Puffing profits: the growth of e-cigarettes
Does the rise of the e-cigarette signal a brave new dawn for the highly regulated and much frowned-upon tobacco industry?
Since smoking rates began to decline in the developed world around 40 years ago, the big tobacco companies have searched further afield for growth. This has meant expanding in emerging markets around the world, where smoking rates are higher and people tend to trade up to more expensive brands as their incomes rise.
Now, however, a new avenue is opening up for the big companies – e-cigarettes. These electronic devices vaporise a liquid that contains nicotine, giving the user the hit they crave minus the toxins released by burning dried leaves.

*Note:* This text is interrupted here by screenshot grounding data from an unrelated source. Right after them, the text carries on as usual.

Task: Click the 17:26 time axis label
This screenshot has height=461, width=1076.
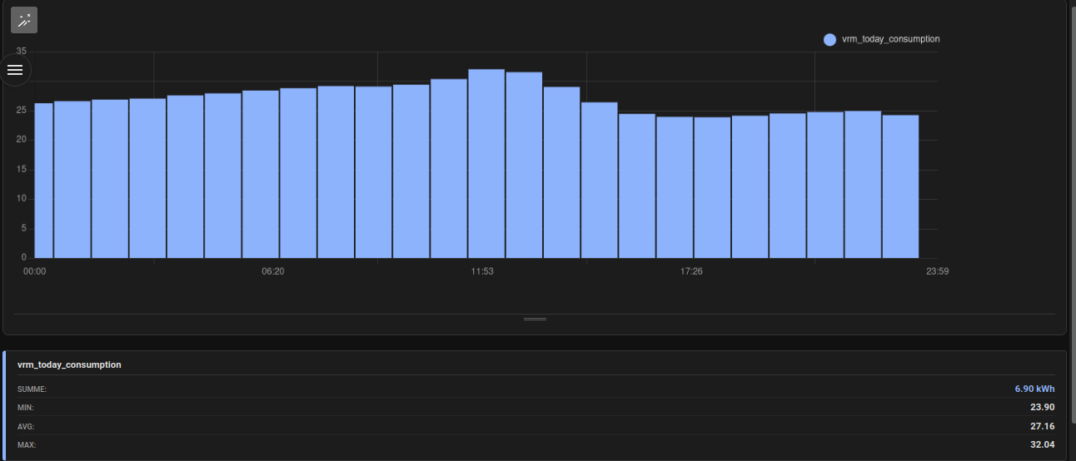Action: pyautogui.click(x=691, y=271)
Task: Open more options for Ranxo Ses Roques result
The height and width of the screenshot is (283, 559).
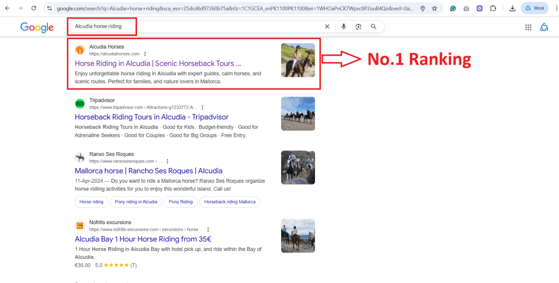Action: (x=167, y=161)

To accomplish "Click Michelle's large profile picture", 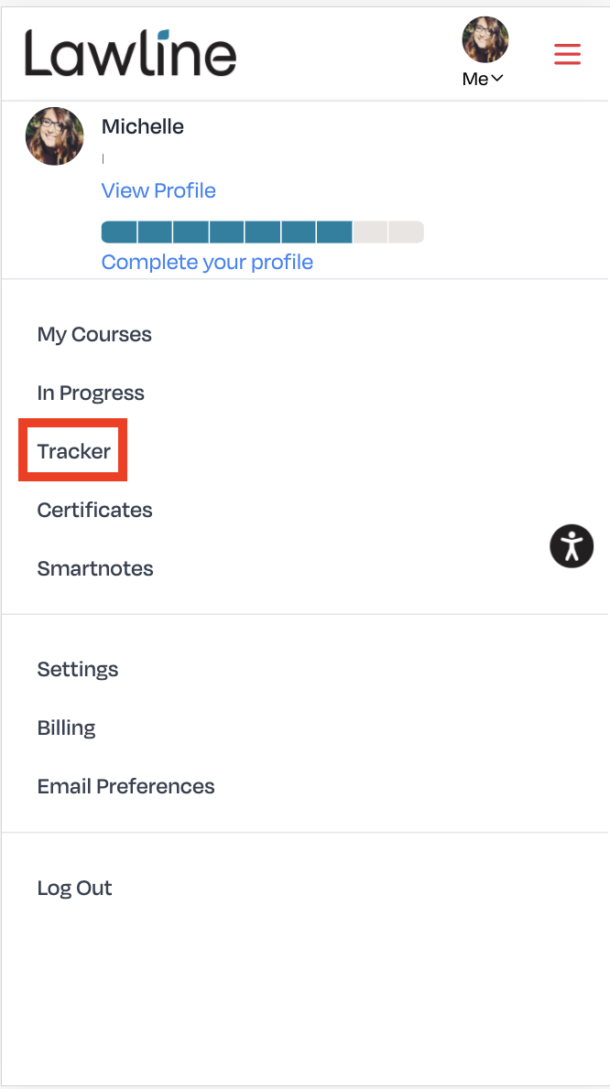I will pos(55,136).
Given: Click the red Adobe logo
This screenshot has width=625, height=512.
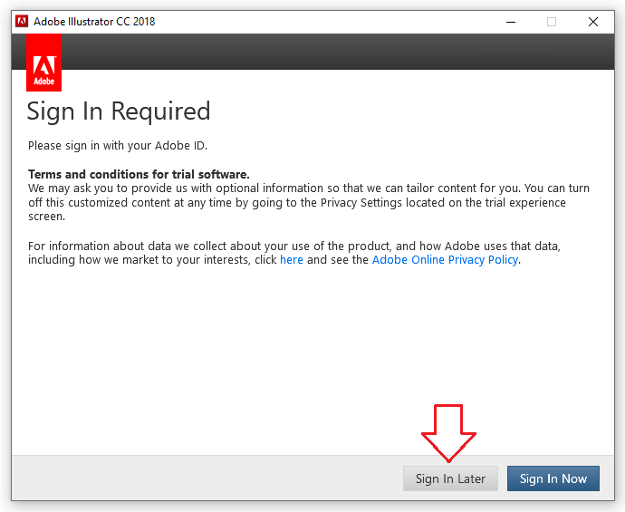Looking at the screenshot, I should click(x=44, y=63).
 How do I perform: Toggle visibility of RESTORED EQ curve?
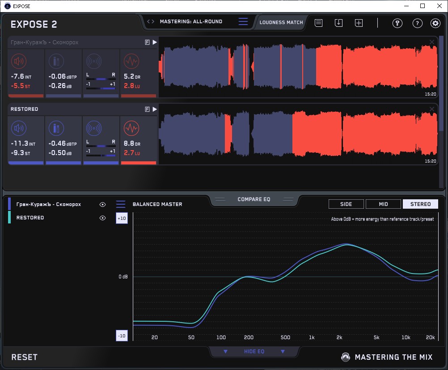click(103, 218)
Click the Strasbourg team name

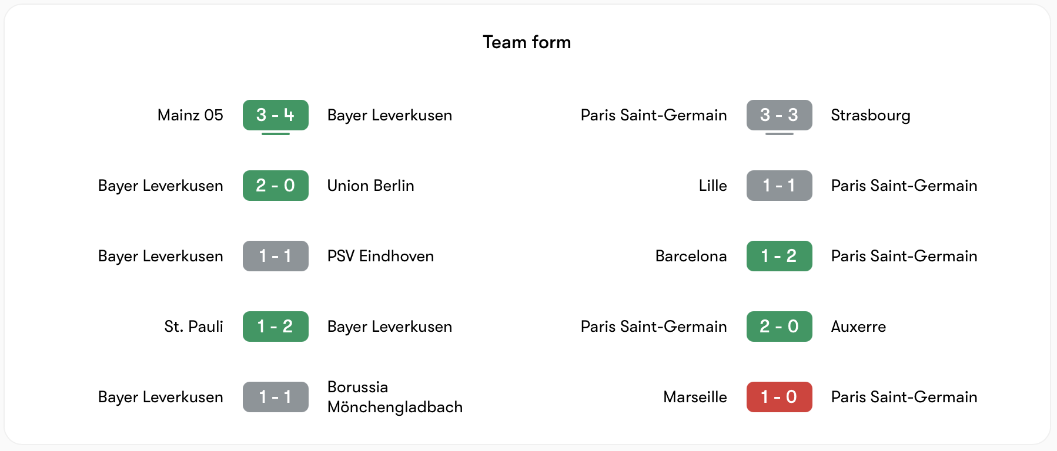pos(870,115)
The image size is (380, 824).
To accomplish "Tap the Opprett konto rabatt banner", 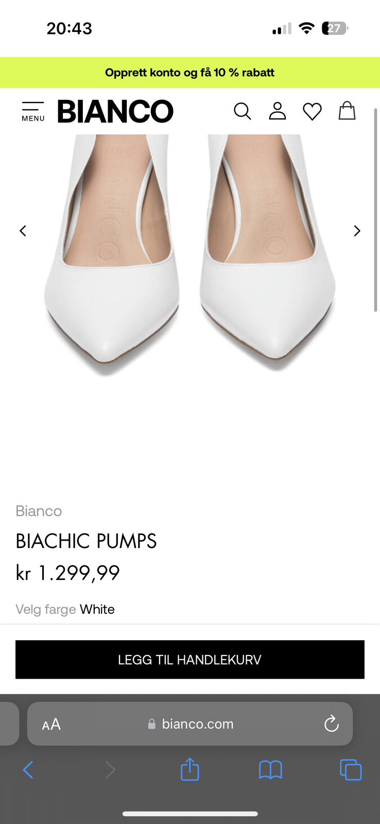I will coord(190,73).
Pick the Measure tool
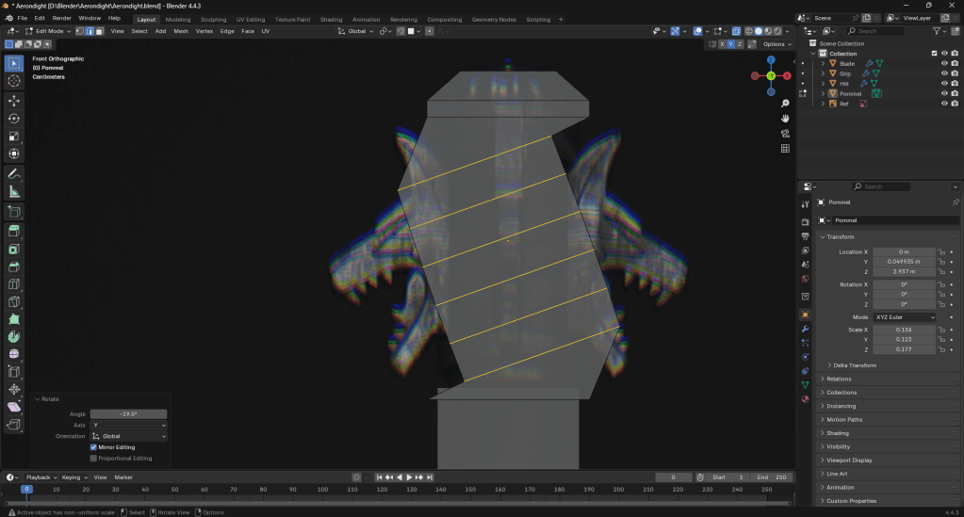Screen dimensions: 964x517 coord(14,192)
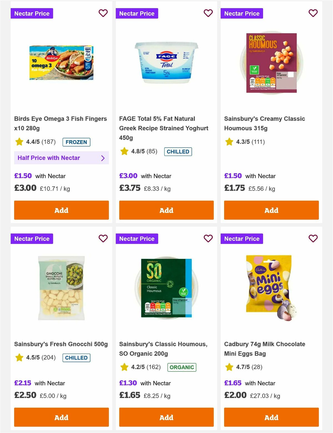333x433 pixels.
Task: Toggle favourite heart on Cadbury Mini Eggs
Action: pos(313,238)
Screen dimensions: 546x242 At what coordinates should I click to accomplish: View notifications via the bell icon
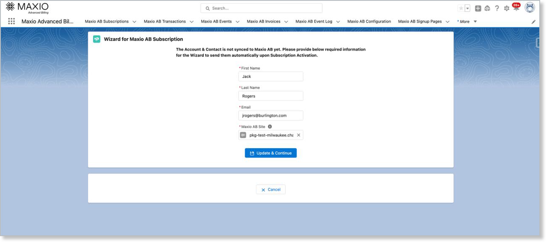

So is this a brave new dawn for the highly regulated and much frowned-upon tobacco industry? Judging by the level of activity among the big players, they evidently believe it’s a genuine opportunity for someone. That may be because e-cigarettes are indeed set to replace conventional coffin nails in the developed world over the coming decade, as at least one US investment analyst has predicted. But the multiple takeovers of e-cigarette makers by tobacco companies may simply represent a concerted attempt by “Big Tobacco” to prevent one or more upstarts with a new technology from muscling into their market – look at what camera phones did to Kodak, or the music industry after Apple decided to get involved.
Sales of e-cigarettes are growing fast. In the UK, they more than quadrupled during 2013, reaching £193m compared with £44m in 2012, according to Mintel. But they remain miniscule compared with the overall value of the UK cigarette market at around £12bn a year. So if these new devices are going to give a new leg-up to tobacco companies’ growth in mature markets, a whole lot of things are going to need to go right.
First, they may be growing fast now but they could still turn out to be a minority taste – only time will tell.
Second, regulators may decide they threaten public health and therefore need tough regulation that could slow take-up.
Third, they could attract much greater restrictions on marketing than are currently in place.
Fourth, tobacco is heavily taxed and governments may decide to replace declining revenues from conventional tobacco with a heavy tax on e-cigarettes.
Any of these could slow down their advance. But if e-cigarettes do start to take over and the regulators don’t strangle them, there is no one better placed to exploit that opportunity than the big tobacco companies with their huge market budgets and distribution networks.